Feedback Linearization and Reaching Law Based Sliding Mode Control Design for Nonlinear Hydraulic Turbine Governing System

Hydropower as renewable energy has continually expanded at a relatively high rate in the last decade. This expansion calls for more accurate scheme design in hydraulic turbine governing system (HTGS) to ensure its high efficiency. Sliding mode control (SMC) as a robust control method which is insensitive to system uncertainties and disturbances raises interest in the application in HTGS. However, the feature of highly coupled state variables reflects the nonlinear essence of HTGS and SMC studies on the related mathematical model under certain fluctuations are not satisfied.
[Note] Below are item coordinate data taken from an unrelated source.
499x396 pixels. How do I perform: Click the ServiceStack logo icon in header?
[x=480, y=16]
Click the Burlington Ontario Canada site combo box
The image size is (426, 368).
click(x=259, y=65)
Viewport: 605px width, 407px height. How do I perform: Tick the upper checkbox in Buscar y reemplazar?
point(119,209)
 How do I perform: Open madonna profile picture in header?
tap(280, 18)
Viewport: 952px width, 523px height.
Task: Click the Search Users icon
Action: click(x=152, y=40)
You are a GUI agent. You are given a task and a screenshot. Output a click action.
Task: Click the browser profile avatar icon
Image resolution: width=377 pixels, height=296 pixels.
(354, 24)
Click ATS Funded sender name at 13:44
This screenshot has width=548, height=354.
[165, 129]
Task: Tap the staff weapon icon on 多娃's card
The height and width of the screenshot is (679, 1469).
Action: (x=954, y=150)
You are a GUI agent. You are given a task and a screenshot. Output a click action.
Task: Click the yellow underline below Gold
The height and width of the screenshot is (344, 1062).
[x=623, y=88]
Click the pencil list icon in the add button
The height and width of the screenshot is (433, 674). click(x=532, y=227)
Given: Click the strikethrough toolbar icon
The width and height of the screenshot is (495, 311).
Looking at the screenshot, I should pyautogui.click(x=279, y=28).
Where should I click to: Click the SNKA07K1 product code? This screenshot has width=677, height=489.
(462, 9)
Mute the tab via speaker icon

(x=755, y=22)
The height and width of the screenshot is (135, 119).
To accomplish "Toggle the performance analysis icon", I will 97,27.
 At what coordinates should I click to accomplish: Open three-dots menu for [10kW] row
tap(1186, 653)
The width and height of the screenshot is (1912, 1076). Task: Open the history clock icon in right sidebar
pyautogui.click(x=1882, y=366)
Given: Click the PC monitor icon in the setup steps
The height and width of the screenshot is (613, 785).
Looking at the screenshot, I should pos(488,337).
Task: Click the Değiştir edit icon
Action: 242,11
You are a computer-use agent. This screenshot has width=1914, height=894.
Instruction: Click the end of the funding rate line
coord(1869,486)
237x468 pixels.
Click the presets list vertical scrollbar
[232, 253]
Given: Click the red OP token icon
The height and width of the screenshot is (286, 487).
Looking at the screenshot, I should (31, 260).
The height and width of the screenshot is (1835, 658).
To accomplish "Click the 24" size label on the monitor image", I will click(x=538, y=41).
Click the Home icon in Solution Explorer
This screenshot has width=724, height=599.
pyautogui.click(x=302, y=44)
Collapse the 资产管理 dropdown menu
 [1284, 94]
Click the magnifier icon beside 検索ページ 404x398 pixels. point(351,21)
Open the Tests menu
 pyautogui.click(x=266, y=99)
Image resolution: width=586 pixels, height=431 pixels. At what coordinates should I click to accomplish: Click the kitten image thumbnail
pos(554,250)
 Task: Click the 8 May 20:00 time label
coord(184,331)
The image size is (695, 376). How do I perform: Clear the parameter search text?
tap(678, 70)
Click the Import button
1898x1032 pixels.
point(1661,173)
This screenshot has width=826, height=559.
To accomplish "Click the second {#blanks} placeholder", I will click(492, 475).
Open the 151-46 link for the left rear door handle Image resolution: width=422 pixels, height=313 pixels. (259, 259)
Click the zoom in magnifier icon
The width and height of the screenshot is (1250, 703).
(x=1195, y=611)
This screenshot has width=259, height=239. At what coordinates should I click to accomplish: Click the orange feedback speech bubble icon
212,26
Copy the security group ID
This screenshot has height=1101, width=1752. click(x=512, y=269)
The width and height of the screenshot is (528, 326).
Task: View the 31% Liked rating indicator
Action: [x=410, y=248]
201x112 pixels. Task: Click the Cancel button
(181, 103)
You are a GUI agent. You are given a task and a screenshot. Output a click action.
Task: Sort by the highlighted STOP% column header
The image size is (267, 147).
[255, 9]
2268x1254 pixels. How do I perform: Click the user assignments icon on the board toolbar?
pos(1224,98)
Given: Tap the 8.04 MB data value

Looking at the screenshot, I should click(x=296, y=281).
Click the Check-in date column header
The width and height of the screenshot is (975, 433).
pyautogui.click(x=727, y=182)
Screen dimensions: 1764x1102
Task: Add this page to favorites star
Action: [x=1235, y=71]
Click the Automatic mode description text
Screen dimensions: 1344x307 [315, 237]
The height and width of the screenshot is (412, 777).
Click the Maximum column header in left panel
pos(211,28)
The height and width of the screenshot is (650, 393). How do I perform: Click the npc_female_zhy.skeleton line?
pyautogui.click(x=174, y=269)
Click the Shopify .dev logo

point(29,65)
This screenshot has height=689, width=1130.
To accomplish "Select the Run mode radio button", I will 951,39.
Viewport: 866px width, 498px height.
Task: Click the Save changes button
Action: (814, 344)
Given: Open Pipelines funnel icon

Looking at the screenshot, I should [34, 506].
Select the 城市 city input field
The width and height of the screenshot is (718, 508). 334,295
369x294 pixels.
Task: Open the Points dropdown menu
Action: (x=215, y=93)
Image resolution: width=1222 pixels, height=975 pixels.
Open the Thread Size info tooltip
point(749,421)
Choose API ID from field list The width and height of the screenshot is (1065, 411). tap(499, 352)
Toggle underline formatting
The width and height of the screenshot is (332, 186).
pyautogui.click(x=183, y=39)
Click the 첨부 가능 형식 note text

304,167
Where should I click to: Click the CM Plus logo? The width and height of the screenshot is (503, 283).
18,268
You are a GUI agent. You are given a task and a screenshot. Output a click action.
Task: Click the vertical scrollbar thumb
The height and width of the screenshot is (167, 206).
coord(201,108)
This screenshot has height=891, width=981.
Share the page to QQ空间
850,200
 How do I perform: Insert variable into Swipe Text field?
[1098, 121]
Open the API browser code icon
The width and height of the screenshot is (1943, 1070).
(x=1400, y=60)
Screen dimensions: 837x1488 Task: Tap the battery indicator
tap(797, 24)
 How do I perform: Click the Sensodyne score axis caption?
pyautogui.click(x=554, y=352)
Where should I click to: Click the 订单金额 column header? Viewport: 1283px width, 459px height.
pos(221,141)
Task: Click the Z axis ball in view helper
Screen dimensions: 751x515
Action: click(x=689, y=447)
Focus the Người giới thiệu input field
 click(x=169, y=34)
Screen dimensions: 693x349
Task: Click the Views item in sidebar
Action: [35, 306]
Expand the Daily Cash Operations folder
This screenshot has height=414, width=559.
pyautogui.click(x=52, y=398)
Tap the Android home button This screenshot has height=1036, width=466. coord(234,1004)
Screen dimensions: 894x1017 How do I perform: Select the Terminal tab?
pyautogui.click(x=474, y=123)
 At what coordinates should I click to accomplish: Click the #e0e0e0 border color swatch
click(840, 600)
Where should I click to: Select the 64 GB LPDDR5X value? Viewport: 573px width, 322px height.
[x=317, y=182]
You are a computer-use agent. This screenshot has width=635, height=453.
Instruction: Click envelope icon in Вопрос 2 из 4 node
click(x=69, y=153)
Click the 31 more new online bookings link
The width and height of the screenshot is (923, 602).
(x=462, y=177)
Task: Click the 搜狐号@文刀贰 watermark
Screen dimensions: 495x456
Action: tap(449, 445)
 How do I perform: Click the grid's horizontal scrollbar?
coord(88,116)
In this regard, a novel SMC design with proportional-integral-derivative manifold is firstly applied to a nonlinear HTGS with a complex conduit system. In dealing with certain fluctuations in speed and load around the rated working condition, the proposed SMC is capable of driving the system to the desired state with smooth and light responses in aspects of the key state variables. The exponential reaching law and introduced boundary layer fasten the speed of converging time and suppress chattering. A necessary integral of sliding parameter added to manifold successfully reduces the latency caused by the anti-regulation feature of HTGS. Three operating scenarios are simulated compared with the PSO-PID method, and results imply that the proposed SMC method equips with accurate trajectory tracking ability and smooth responses. Finally, the strong robustness against system uncertainties is tested.